Jake stumbled out of the bar, the bitter taste of cheap whiskey lingering on his tongue. The neon lights of the city blurred around him, a stark contrast to the darkness swirling in his mind.
"What a shitty life," he muttered, fumbling for his phone. The screen's harsh glow illuminated his gaunt face as he checked his bank balance. "$120. Great." A hollow laugh escaped his lips. "Three days to find a job or I'm on the street."
As he trudged along the empty sidewalk, memories of the earlier argument with his friends echoed in his head. They didn't understand. How could they? They were awakeners, blessed with powers beyond imagination.
"Damn awakeners," Jake spat, kicking an empty can. It clattered down the street, the sound eerily loud in the quiet night.
Thirty years ago, the world changed forever. On January 1st, as the clock struck midnight, the earth itself seemed to revolt. Earthquakes tore the ground apart, releasing an otherworldly mist. And with it came monsters - goblins, orcs, creatures straight out of nightmares.
Jake had been just three years old then, too young to remember the chaos. But he knew the stories. How his father, a regular man with no special powers, had sacrificed himself to save his infant son. Sometimes, Jake wondered if his dad had made the right choice.
The mist had brought destruction, but also gifts. Some people, the "lucky ones," gained superpowers. These awakeners became humanity's defenders against the monster hordes. Within a decade, a new normal emerged - a world where the fantastic and mundane existed side by side.
But for Jake, now 33, that world held little wonder. His apartment, destroyed in a recent monster raid, was just another in a long line of misfortunes. The government's refusal to compensate non-awakeners like him was salt in an ever-deepening wound.

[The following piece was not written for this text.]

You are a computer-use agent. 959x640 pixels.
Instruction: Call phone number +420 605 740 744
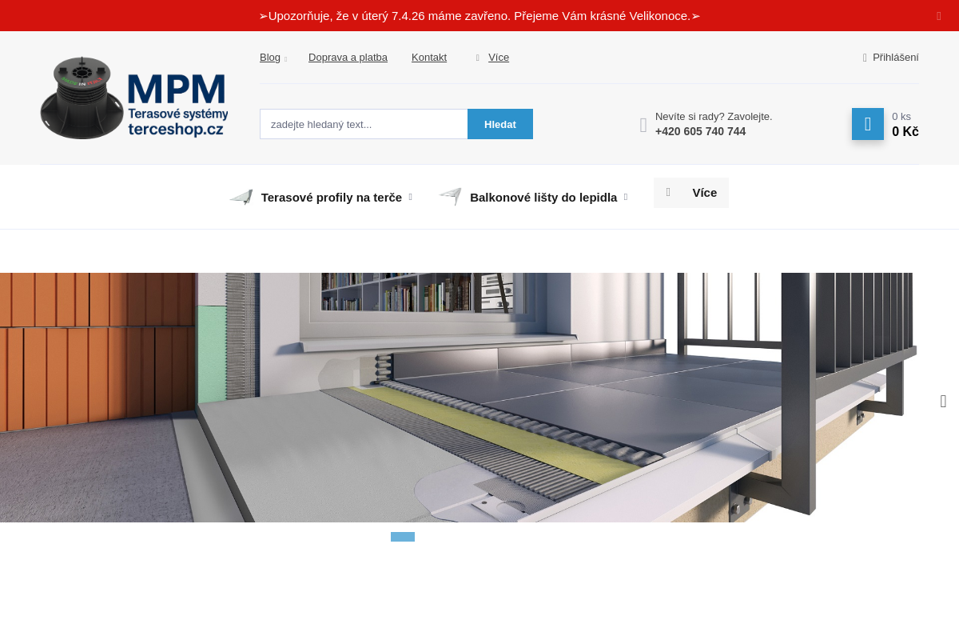pyautogui.click(x=700, y=131)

Lost in his bitter musings, Jake almost missed the low growl behind him. Almost.
He turned, his alcohol-dulled senses suddenly razor-sharp. There, emerging from the shadows, was a nightmare made flesh. Razor claws, glistening fangs, eyes burning with primal hunger.

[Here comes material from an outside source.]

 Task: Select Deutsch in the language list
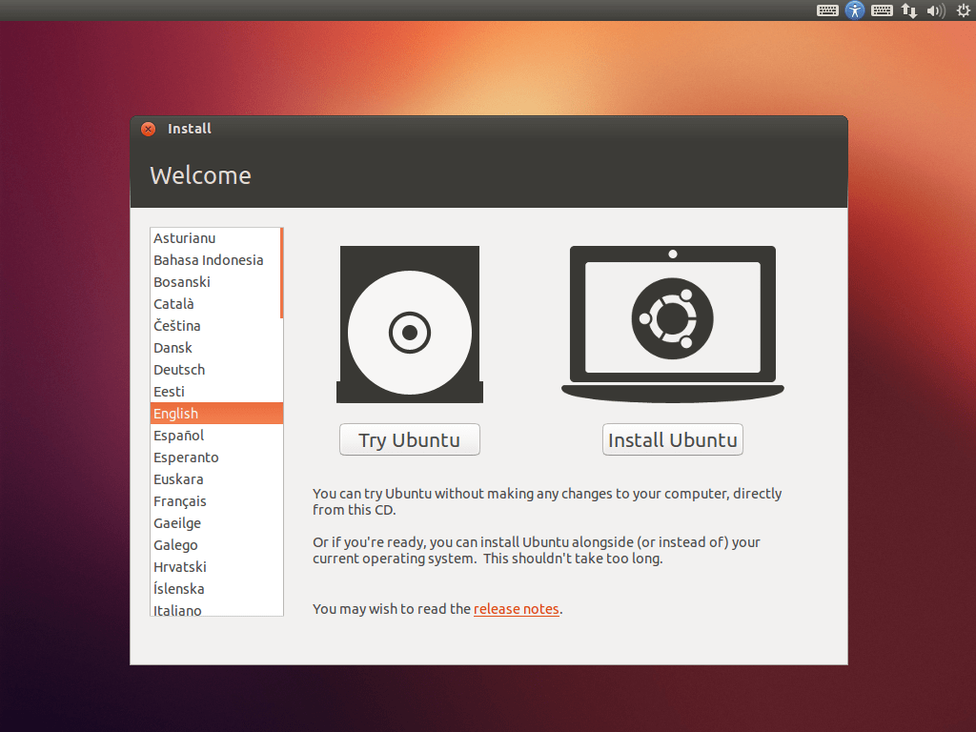click(x=200, y=369)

"M-monster!" Jake's scream tore through the night. He tried to run, his legs leaden with fear. "Where are the damn authorities-"
His words cut off as something slammed into him with the force of a freight train. Jake flew through the air, his body crumpling against a nearby building. Pain exploded through every nerve.
Through swollen eyes, he watched the beast advance. Each labored breath felt like fire in his chest. Is this how I die? he thought, a strange calm settling over him.
The monster loomed over him, raising a massive claw. Jake closed his eyes, bracing for the final blow.
But it never came.
Seconds passed. Jake cracked open an eye, confused. The monster's claw hovered inches from his face, frozen in mid-strike. He blinked, wondering if this was some dying hallucination.
It wasn't just the monster. Everything had stopped. A stray newspaper hung suspended in the air. A distant car was frozen mid-turn, its headlights creating motionless beams in the night.
"What the..." Jake breathed, his voice the only sound in a world gone still.
Then, from everywhere and nowhere, a voice spoke:
"Jake Thompson. Your trial begins now."